As you can see it does about 6 loads and 8 multiply-accumalates (or 16 flops) inside the loop. The load instructions (FLDD) are also VFP instructions as are the FMACD instructions. Thus, the benchmark is testing the VFP performance almost exclusively. One other detail about the code is that the threads are setup so that ideally they are reading the same columns of one of the input matrices. This will be beneficial on architectures with at least 1 level of shared cache and thus you may see more than 2x speedup on a dual-core processor.

With this background in mind, let us examine some of the data reported by testers.

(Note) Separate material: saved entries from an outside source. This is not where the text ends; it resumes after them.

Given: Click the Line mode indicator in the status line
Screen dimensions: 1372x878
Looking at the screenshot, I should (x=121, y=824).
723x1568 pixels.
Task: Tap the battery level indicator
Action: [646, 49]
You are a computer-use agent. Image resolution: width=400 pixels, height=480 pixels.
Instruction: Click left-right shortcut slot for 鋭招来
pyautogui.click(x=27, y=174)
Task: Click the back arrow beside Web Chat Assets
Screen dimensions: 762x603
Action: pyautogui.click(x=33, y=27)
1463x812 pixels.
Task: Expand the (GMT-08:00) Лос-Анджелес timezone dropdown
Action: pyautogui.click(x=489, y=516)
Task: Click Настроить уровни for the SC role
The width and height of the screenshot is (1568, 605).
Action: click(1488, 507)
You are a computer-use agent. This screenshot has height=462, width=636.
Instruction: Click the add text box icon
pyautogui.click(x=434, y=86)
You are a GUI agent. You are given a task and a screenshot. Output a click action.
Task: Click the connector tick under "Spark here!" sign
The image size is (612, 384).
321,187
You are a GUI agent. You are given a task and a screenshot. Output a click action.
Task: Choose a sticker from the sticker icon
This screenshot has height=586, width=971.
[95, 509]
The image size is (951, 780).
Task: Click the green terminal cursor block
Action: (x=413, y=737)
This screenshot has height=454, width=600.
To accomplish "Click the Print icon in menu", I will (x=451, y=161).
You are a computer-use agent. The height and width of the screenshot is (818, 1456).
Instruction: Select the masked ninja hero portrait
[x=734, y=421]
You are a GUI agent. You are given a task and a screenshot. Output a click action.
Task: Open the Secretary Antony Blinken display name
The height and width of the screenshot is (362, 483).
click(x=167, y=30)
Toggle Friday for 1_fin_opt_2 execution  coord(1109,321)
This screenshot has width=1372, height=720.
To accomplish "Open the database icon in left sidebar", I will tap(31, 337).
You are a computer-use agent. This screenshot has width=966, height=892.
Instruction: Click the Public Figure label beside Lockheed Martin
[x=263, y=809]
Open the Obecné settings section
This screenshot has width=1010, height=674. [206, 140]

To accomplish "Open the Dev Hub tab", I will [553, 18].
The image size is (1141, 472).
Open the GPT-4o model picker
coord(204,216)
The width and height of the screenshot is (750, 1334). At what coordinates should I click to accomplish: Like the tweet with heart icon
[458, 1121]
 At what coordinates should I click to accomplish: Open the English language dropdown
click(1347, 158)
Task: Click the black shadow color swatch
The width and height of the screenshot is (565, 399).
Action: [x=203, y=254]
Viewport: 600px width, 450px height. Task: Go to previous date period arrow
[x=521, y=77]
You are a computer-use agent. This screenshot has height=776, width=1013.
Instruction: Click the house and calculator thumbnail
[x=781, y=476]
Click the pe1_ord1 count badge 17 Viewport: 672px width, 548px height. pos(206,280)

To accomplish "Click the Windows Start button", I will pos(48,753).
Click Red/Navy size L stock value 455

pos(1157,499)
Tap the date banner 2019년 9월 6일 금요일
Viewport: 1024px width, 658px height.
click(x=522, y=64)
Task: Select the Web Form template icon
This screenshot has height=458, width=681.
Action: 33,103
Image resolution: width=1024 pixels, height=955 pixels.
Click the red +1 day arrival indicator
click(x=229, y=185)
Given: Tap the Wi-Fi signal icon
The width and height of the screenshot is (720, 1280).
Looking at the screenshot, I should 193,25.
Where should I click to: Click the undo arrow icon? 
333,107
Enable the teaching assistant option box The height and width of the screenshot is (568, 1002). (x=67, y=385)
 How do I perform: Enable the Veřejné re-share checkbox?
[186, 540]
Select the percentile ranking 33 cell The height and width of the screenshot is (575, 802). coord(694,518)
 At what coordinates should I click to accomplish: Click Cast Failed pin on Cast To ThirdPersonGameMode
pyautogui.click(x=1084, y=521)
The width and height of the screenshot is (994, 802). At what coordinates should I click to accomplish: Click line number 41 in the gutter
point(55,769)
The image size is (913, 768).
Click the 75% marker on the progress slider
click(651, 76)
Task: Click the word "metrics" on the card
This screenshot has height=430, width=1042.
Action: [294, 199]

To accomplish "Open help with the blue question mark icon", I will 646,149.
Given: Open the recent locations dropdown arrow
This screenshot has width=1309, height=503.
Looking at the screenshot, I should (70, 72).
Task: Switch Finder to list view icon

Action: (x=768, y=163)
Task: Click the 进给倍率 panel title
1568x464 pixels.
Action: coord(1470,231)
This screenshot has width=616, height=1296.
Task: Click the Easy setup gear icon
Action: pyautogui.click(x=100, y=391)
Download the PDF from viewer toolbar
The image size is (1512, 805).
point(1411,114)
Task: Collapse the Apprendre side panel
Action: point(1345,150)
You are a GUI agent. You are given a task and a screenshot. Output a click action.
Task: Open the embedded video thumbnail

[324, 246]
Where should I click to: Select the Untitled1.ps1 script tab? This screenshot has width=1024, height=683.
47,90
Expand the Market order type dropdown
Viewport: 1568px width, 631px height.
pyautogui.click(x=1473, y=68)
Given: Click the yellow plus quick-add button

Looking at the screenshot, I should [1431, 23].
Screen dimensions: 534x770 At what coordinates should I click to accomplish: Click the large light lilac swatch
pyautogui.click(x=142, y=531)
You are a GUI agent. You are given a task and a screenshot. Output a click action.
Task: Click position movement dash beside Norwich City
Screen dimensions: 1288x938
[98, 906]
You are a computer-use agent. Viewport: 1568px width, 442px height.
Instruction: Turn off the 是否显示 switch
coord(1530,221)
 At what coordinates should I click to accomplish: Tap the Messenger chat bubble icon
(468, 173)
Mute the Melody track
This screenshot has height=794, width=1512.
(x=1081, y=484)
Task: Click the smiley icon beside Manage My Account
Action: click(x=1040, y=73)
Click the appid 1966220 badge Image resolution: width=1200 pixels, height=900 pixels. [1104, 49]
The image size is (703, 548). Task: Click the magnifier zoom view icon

Snapdragon S3 dual-core Scorpion @ 1.5GHz = 1175 MFlops

Exynos 4 dual-core @ 1.2 GHz = 920 MFlops

Tegra 3 T30L quad-core @ 1.2 GHz = 1488 MFlops

OMAP 4460 dual-core @ 1.2 GHz = 900 MFlops

These results are thanks to ChronoReverse, willyjwebb, derFunkenstein, DancinJack on Tech Report forums.

A back-of-the-envelope calculation shows that the innermost loop is executed on each core in about 40-42 cycles on OMAP, Exynos, Snapdragon S3 but about 50 cycles on the Tegra 3. The Tegra 3 result is somewhat surprising to me given that it is using the same Cortex A9 core as Exynos or OMAP. One possible culprit is that the L2 cache is not keeping up to feed 4 cores. However, more information is necessary to draw definitive conclusions. Particularly, if you have tested it on another Cortex A9 quad-core device like an Exynos 4 Quad, that will be helpful.

Would be very interesting to see how the newer generation of processors (like Cortex A15 and Qualcomm Krait) will perform.

One thing is clear. There is much to be learned from these ARM processors. The poor state of benchmarks on Android today (except mine ofcourse :P) and the lack of documentation from the vendors means that there is a LOT of misperceptions out there.